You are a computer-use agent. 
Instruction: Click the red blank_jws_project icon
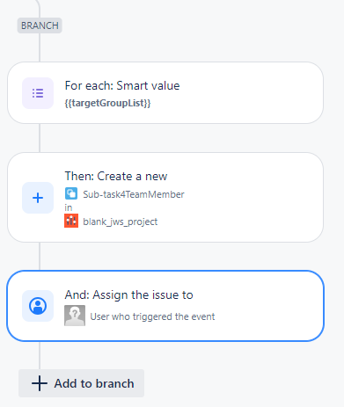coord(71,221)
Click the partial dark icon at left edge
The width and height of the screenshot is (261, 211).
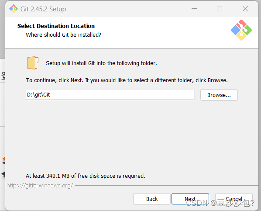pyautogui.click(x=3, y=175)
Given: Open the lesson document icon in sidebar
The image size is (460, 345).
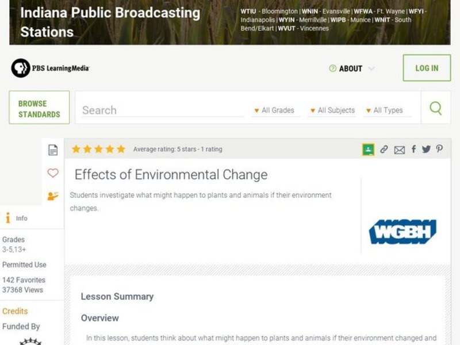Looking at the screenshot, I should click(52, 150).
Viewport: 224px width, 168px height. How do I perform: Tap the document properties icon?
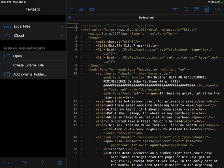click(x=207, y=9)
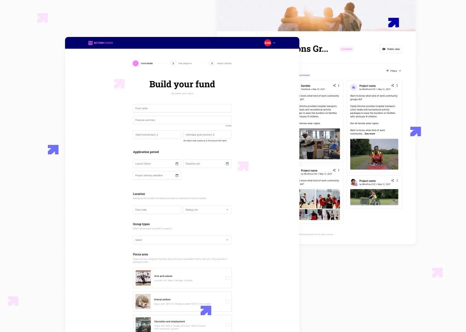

--

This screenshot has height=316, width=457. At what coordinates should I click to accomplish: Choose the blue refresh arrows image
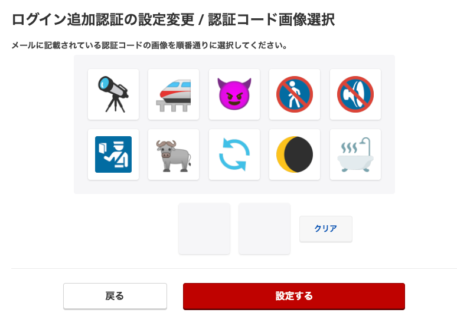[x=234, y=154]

Directions for this task: Reproduce the lines from the one containing "Given: Open the" through the one containing "click(x=207, y=9)", leaving out the pictures.

Response to the exercise:
Given: Open the lesson document icon in sidebar
The image size is (460, 345).
Looking at the screenshot, I should click(52, 150).
Viewport: 224px width, 168px height. How do I perform: Tap the document properties icon?
click(x=207, y=9)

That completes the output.